How to complete this task:
Each line below with the word "computer" needs to be copied.

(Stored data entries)
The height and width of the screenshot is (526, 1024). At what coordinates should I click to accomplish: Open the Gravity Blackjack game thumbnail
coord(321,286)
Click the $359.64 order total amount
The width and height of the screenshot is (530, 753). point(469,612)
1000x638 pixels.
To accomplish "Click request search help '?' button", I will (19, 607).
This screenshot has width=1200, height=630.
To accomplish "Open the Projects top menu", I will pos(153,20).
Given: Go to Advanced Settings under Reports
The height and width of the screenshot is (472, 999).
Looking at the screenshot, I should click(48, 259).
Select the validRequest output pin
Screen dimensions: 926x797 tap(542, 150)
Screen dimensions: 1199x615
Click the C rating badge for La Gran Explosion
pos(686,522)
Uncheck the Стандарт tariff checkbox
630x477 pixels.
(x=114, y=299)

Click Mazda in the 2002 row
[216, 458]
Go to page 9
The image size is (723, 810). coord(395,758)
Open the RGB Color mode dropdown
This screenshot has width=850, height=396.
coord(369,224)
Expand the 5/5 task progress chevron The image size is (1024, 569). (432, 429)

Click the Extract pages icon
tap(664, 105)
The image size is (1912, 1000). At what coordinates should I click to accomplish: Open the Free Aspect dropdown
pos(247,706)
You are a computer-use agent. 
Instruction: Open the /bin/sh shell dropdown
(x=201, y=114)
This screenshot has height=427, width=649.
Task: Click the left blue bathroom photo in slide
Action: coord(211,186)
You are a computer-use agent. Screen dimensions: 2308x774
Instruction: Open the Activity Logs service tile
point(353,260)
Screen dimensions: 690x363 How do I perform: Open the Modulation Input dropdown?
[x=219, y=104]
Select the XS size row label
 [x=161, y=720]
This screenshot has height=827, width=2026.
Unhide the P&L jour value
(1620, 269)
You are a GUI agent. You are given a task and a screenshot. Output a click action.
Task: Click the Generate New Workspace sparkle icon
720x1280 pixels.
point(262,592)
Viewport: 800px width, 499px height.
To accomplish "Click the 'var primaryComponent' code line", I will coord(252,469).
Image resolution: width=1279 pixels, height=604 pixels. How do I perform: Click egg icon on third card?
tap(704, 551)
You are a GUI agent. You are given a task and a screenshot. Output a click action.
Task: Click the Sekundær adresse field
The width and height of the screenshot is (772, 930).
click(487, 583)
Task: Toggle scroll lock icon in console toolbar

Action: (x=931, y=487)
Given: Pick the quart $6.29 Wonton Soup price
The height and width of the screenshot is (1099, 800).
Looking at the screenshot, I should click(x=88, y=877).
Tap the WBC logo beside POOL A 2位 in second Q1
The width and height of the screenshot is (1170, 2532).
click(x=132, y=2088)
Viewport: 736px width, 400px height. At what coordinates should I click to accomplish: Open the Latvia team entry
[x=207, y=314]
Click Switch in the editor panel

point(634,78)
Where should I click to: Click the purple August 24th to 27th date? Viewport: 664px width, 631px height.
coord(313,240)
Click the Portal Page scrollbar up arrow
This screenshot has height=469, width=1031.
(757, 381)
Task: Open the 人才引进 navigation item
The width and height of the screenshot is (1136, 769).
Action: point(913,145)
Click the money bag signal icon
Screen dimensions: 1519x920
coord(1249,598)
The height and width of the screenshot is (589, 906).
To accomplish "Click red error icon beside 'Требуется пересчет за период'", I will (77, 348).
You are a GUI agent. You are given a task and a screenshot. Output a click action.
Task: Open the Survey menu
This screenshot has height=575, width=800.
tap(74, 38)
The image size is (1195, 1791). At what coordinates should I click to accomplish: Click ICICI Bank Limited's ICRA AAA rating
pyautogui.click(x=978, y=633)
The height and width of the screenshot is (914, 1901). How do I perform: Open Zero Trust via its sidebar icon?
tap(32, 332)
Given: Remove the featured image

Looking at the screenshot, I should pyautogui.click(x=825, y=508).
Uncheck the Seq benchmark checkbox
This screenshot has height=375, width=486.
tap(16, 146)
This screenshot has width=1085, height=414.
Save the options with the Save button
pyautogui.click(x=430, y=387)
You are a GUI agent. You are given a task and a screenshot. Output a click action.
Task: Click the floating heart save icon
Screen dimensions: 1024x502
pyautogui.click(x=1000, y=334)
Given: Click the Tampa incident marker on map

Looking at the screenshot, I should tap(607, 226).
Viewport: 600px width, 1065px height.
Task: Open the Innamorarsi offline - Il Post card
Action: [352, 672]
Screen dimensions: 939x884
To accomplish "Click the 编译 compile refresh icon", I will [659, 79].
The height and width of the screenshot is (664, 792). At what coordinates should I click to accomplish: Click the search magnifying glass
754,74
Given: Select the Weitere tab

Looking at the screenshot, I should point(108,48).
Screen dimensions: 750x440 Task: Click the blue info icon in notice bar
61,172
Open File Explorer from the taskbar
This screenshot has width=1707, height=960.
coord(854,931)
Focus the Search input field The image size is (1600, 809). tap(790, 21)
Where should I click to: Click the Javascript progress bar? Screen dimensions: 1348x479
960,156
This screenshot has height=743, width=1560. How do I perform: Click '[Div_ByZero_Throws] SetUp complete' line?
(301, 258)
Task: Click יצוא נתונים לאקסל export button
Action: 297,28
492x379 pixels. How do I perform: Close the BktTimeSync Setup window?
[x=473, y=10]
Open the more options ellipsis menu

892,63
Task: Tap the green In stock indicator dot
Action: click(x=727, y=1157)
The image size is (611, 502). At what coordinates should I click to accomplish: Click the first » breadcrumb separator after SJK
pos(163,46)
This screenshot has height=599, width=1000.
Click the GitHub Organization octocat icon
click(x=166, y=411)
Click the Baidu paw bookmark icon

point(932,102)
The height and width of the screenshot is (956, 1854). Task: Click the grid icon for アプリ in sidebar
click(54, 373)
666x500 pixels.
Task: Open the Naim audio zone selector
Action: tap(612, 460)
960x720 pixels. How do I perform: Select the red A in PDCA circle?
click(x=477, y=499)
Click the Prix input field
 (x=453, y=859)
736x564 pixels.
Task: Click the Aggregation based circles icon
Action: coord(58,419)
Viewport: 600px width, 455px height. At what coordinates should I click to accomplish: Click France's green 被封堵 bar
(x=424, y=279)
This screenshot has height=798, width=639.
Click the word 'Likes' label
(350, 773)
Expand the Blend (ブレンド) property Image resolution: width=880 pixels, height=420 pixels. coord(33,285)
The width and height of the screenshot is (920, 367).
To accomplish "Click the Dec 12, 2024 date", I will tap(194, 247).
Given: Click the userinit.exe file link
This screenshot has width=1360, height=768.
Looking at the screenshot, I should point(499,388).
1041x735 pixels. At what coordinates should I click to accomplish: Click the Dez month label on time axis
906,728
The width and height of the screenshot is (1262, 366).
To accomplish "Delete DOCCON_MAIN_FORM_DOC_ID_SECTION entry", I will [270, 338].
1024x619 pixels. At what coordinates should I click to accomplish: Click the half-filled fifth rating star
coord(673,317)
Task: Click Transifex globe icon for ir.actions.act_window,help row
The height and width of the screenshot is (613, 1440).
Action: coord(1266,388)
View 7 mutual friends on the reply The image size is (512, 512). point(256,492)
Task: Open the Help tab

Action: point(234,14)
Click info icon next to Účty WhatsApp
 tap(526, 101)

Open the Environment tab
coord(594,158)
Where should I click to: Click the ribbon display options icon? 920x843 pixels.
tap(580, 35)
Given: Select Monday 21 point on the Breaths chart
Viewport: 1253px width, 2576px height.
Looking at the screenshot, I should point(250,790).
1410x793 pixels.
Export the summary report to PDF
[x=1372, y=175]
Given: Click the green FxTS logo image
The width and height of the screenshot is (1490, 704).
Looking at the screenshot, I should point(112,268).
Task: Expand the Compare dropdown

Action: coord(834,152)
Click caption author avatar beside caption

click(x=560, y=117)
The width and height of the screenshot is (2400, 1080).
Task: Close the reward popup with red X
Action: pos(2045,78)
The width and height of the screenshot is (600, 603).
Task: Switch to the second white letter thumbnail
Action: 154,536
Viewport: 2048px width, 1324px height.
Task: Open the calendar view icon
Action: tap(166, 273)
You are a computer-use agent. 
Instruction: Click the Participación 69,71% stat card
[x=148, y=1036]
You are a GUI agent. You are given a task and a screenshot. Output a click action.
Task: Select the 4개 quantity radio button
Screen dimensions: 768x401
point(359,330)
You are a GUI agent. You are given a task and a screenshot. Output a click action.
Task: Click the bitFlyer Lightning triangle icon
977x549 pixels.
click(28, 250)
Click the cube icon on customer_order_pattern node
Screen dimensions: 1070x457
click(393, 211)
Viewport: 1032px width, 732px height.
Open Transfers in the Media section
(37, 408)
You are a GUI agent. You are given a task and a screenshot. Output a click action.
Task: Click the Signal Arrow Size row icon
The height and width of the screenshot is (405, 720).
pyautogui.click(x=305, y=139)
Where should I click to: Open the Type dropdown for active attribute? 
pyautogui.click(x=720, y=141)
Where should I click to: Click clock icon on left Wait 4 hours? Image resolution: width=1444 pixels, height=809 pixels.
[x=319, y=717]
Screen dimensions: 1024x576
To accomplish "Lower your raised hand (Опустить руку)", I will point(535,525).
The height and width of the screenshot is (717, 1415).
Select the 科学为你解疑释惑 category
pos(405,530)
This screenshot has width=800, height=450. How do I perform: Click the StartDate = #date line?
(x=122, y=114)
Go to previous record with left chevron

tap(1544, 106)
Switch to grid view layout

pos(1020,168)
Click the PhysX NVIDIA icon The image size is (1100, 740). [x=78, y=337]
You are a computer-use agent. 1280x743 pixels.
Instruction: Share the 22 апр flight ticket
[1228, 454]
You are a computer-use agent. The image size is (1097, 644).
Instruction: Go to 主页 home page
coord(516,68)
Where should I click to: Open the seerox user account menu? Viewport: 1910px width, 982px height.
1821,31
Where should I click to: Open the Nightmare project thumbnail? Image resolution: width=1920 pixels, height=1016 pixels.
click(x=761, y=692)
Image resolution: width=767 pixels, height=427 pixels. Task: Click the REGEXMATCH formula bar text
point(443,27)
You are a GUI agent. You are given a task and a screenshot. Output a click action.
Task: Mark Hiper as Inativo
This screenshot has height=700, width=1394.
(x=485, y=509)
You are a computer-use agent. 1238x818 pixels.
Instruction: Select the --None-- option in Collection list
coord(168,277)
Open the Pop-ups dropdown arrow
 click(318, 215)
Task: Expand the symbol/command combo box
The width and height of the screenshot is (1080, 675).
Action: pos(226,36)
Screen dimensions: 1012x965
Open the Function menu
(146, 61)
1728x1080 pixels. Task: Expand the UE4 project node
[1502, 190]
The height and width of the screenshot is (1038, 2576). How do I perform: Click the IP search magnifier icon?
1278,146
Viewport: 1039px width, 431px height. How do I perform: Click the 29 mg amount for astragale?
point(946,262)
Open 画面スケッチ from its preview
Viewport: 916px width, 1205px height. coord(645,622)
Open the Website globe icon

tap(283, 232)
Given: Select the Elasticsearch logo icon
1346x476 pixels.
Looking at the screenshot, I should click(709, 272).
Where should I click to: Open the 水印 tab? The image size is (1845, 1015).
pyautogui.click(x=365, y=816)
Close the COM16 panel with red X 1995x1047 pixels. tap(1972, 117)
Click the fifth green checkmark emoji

Answer for the task:
You are a computer-use agent. 
You are a computer-use agent. Screen dimensions: 2308x774
You are a computer-use agent. 
You are a computer-use agent. 1280x743 pixels.
You are a computer-use agent. The image size is (1097, 644).
You are a computer-use agent. 1238x818 pixels.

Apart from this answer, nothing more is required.